There is some indication that like Artaud, Gachet also identified with Van Gogh. He sketched the artist on his deathbed and in a letter of condolence to Theo he compared the artist to the Stoic philosopher Seneca, who also committed suicide and suffered a slow death by bleeding. He described Van Gogh as having a proud ‘sovereign disdain for life’ and admitted that he too was sometimes tempted by ‘the void’ that had consumed him. When Theo’s wife published the correspondence between the two brothers that would become famous, she wrote that nobody understood Van Gogh better than Gachet.

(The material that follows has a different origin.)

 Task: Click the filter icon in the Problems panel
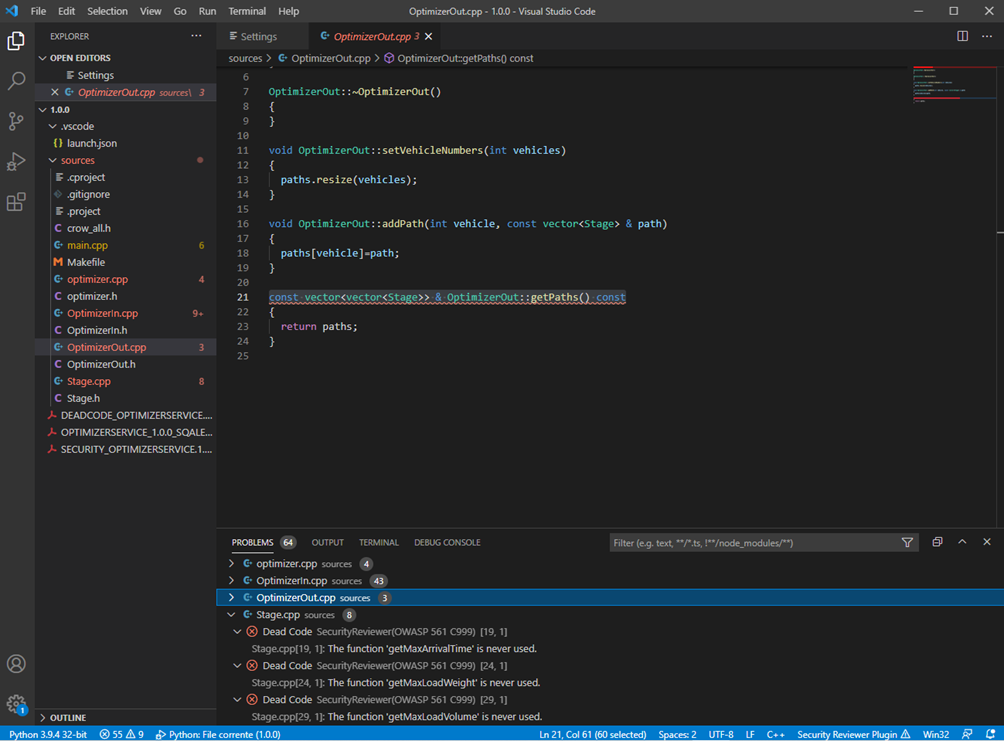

Gachet, who declared Van Gogh to be ‘a giant’, devoted the last years of his life to an unpublished biography of the artist. His collection remained sequestered in his house but in 1905, four years before his own death, for the first and only time he lent two portraits to a retrospective of Van Gogh’s work. These were the portrait of himself with a grief-furrowed face and the self-portrait the artist had made in Saint-Rémy the year before, his head haloed in blue swirls, which Gachet acquired from Theo right after the artist’s death (Fig. 2). It was as if he wanted to link himself irrevocably with Van Gogh, as a kind of alter ego and witness to his final days. The melancholy, red-headed doppelgängers, Van Gogh wrote, were painted with the ‘same sentiment’.